CCR2024.020-MNSD & City back up systemsCOMMON COUNCIL - CITY OF MUSKEGO
RESOLUTION #020-2024
APPROVAL OF AGREEMENT BETWEEN MUSKEGO-NORWAY
SCHOOL DISTRICT AND THE CITY OF MUSKEGO REGARDING
THE BACKUP SYSTEMS AT RESPECTIVE OFF -SITE LOCATIONS
WHEREAS, The Muskego-Norway School District (MNSD) and the City of Muskego (CITY) are
connect with fiber optic cable assets owned by each entity and connected at the Educational
Services Center (ESC); and
WHEREAS, this fiber optic network connection enables MNSD and CITY to securely and
directly transmit data to each other's facilities; and
WHEREAS, MNSD and CITY wish to locate offsite backup CITY computer equipment and data
storage at an offsite location (hereinafter referred to as "DR") to protect data from loss due to
natural disaster at the primary location; and
WHEREAS, based on the above, MNSD and CITY have entered into the attached Agreement
for implementation of IT backup systems at respective off -site locations; and.

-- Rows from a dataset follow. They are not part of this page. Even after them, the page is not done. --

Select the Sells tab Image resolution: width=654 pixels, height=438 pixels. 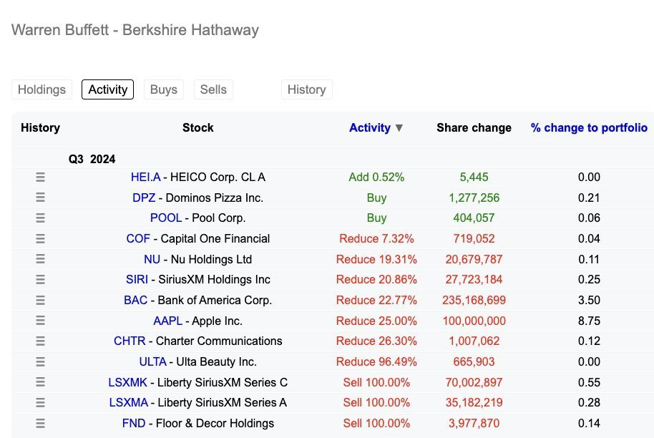(213, 89)
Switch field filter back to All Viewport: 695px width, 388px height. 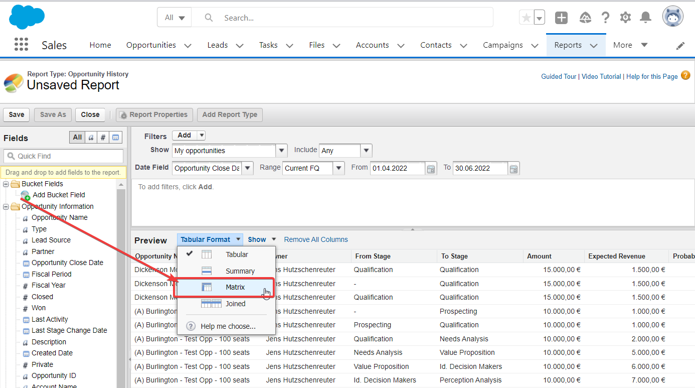point(77,137)
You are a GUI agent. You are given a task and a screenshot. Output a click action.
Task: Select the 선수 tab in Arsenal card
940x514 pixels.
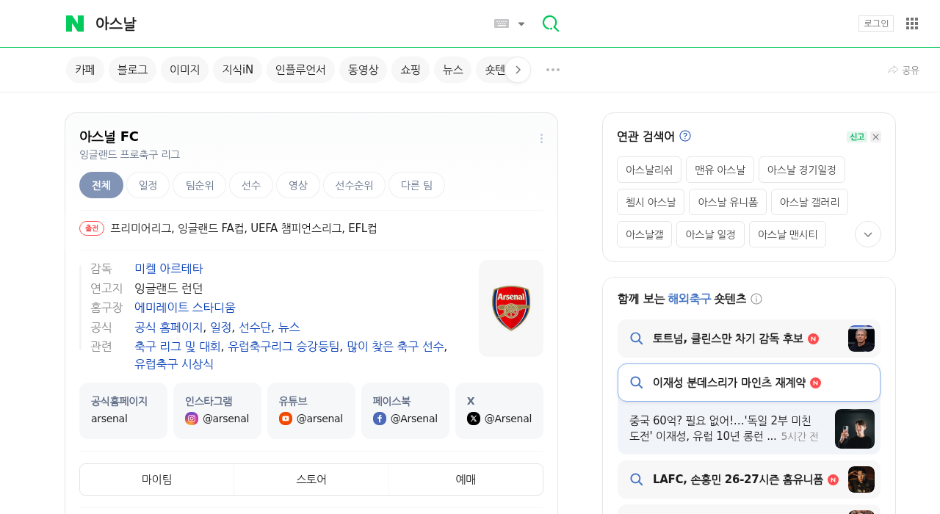click(x=250, y=185)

NOW, THEREFORE, BE IT RESOLVED that the Common Council of the City of Muskego,
does hereby approve the Agreement Between Muskego-Norway School District and the City of
Muskego Regarding the Backup Systems at Respective Off -Site Locations.
BE IT FURTHER RESOLVED that the Mayor is hereby authorized to sign the Agreement and
the City Attorney is authorized to make substantive changes to it as may be necessary in order
to preserve the general intent thereof.
DATED THIS 26th DAY OF MARCH 2O24.
SPONSORED BY:
EILEEN MADDEN, COUNCIL PRESIDENT
This is to certify that this is a true and accurate copy of Resolution #020-2024 which was
adopted by the Common Council of the City of Muskego.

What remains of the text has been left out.